─── 选定文本 ───

42. Trapping Rain Water 收集雨水

[GH1995]

42. Trapping Rain Water

Difficulty: Hard

Given n non-negative integers representing an elevation map where the width of each bar is 1, compute how much water it is able to trap after raining.

The above elevation map is represented by array [0,1,0,2,1,0,1,3,2,1,2,1]. In this case, 6 units of rain water (blue section) are being trapped. Thanks Marcos for contributing this image!

Example:

Input: [0,1,0,2,1,0,1,3,2,1,2,1]
Output: 6

Solution

Language: C++

class Solution {
public:
    int trap(vector<int> &height) {
      int n = height.size();
​
      vector<int> maxLeft(n, 0);
      vector<int> maxRight(n, 0);
​
      for (int i = 1; i < n; ++i) // 0 号左边最高的元素(不包括当前值)是0
        maxLeft[i] = max(maxLeft[i - 1], height[i - 1]);
​
      for (int i = n - 2; i >= 0; --i) // n-1 号元素右边最高的元素（不包括当前值）为0
        maxRight[i] = max(maxRight[i + 1], height[i + 1]);
​
      int sum = 0;
      for (int i = 0; i < n; ++i) {
        auto temp = min(maxLeft[i], maxRight[i]) - height[i];
        if (temp > 0)
          sum += temp;
      }
​
      return sum;
    }
};

[GH1995]

对于每根柱子，找到其左右两边最高的柱子，该柱子能容纳的面积就是min(maxLeft[i], maxRight[i]) - height[i]。

---

  for (int i = 1; i < n; ++i) // 0 号左边柱子的元素(不包括当前值)是0
    maxLeft[i] = max(maxLeft[i - 1], height[i - 1]);

  for (int i = n - 2; i >= 0; --i) // n-1 号元素右边最高的柱子（不包括当前值）为0
    maxRight[i] = max(maxRight[i + 1], height[i + 1]);

───

题目要求 →
请从上面的收集雨水题解中原样摘录从“42. Trapping Rain Water 收集雨水”起一直到“trap after raining.”为止的全部文字。 下方的记录与这篇收集雨水题解没有任何关联。

─── 提取记录 ───

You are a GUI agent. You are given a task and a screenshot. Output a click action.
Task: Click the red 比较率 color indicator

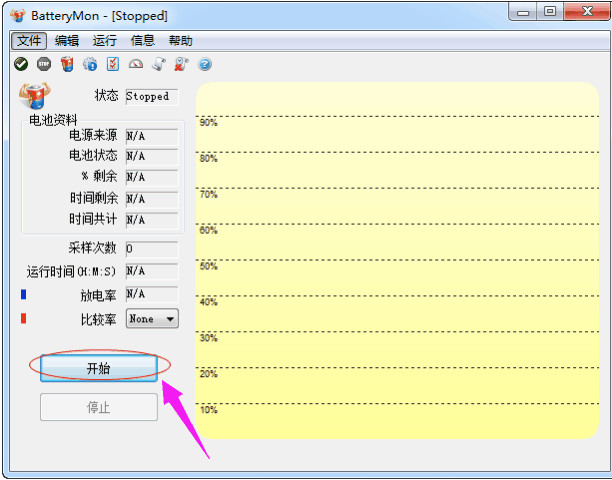tap(24, 319)

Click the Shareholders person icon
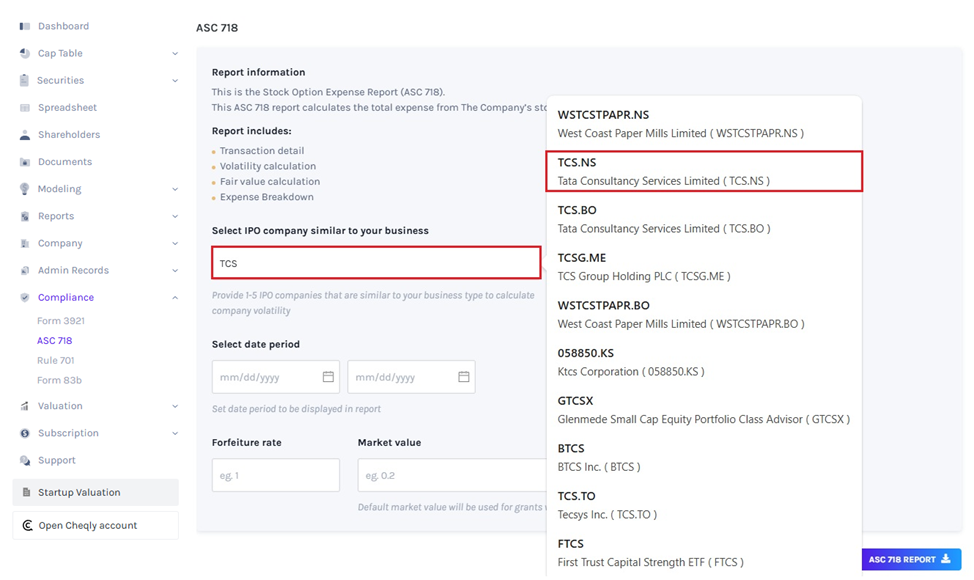(25, 135)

───

练习答案 →
42. Trapping Rain Water 收集雨水

[GH1995]

42. Trapping Rain Water

Difficulty: Hard

Given n non-negative integers representing an elevation map where the width of each bar is 1, compute how much water it is able to trap after raining.